In one of the responses to my Postmodernism articles, I was accused of being a “reactionary theologian.” I confess that I have never heard the term before, but it sounds like the sort of jingoistic turn of phrase intended to make the hard work of thinking through complex issues unnecessary—a word like “anti-revolutionary.” On the August day in 2010 recounted earlier, Dr. Steven D. Paulson reminded the gathered assembly that Martin Luther had noted that “it is a characteristic of love to be easily deceived.” We must highlight this reality and remind them that their love—especially their love of friends and the consequent alliances they make with them—like the rest of themselves, is fallen, disordered, and so, unreliable until it is conformed to the revealed Word of God.
The Frog
We all know the old saw. How do you boil a frog? If you put him in hot water he will jump out before he gets too injured, but if you put him in cold water and turn up the heat slowly, he will be boiled before he knows what happened to him.
Most reading this article have spent our lives watching the Lutheran frog being boiled. Some of us felt the need to “go out and be separate.” If we hope to not see our frogs boiled in the way other communions have unfortunately experienced, we will need to be intentionally countercultural. Our catechesis and our sermons will need to be apologetic in tone, whether we are apologists by vocation or not. We will need to listen carefully to a world that hates us so we may build bridges to their linguistics worlds of meaning and so that we can dismantle Trojan Horses meant to destroy Christianity and its necessarily attendant, coherent worldview from within.

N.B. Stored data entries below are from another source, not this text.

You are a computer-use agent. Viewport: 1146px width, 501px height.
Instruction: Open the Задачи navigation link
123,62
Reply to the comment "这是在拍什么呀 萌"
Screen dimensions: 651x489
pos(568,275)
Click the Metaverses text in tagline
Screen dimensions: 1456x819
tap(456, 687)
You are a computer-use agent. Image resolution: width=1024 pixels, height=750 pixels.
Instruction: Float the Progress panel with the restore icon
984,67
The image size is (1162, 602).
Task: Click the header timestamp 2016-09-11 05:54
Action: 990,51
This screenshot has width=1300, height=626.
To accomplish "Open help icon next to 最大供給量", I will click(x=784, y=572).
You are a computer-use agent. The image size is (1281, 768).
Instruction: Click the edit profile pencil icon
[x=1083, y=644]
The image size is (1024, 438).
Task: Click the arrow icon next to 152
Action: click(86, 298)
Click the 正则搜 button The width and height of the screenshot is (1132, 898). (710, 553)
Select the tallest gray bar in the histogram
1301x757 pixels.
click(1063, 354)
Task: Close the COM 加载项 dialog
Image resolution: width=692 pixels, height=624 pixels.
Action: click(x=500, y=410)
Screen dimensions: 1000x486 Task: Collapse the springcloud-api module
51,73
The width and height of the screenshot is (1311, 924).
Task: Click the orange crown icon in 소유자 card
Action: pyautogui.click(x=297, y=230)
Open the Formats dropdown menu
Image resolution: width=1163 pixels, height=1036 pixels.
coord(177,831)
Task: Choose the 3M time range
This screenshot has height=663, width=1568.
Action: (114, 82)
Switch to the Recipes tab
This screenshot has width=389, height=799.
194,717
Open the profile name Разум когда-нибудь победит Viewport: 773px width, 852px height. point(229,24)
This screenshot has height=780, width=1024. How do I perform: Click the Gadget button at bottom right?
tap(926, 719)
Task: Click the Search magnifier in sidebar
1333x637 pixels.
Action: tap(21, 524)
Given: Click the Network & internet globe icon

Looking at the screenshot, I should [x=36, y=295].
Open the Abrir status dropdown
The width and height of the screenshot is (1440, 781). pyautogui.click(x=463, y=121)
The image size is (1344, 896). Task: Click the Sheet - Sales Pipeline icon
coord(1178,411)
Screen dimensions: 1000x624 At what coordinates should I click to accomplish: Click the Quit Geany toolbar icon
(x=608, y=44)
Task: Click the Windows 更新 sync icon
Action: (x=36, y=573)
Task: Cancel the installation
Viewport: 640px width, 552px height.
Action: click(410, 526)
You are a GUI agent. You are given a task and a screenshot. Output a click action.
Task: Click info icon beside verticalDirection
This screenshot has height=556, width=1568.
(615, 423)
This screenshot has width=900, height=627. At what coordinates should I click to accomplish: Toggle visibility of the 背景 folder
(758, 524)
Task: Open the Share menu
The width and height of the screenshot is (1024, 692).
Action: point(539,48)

In 1809, biographer Thomas Charlton popularized the phrase, “the price of liberty is eternal vigilance” in our newly-birthed republic. The bloody reign of terror had just recently ended in France, a cautionary tale for those who might have complacently believed that the new order was enough to insure against future tyranny.
We ought to take a lesson from this page of history. The price of the liberty that the true gospel of Jesus Christ alone can bring is free, but the price of preaching that gospel fully and faithfully is eternal vigilance.
Vigilance Required
On August 26, 2010, as the
theological conference transitioned to the constituting convocation of a
re-visioned Lutheran CORE, I reflected in my blog that “it was time to see if
this dog would hunt.” Could the ideas we
had bandied about for two days now become incarnate, take on flesh in a living
institution that actually facilitated the living proclamation of “the eternal
gospel” in the ways God has ordained that it should?
As I reflect on the state of the Church and the
nature of its current mission in the wake of Reformation Sunday, I give thanks
that it could happen, but I note that we are sitting in water that seems to be
already getting warm. Vigilance is
required.
[1] Murray, Douglas. The Madness of Crowds . Bloomsbury Publishing. Kindle Edition.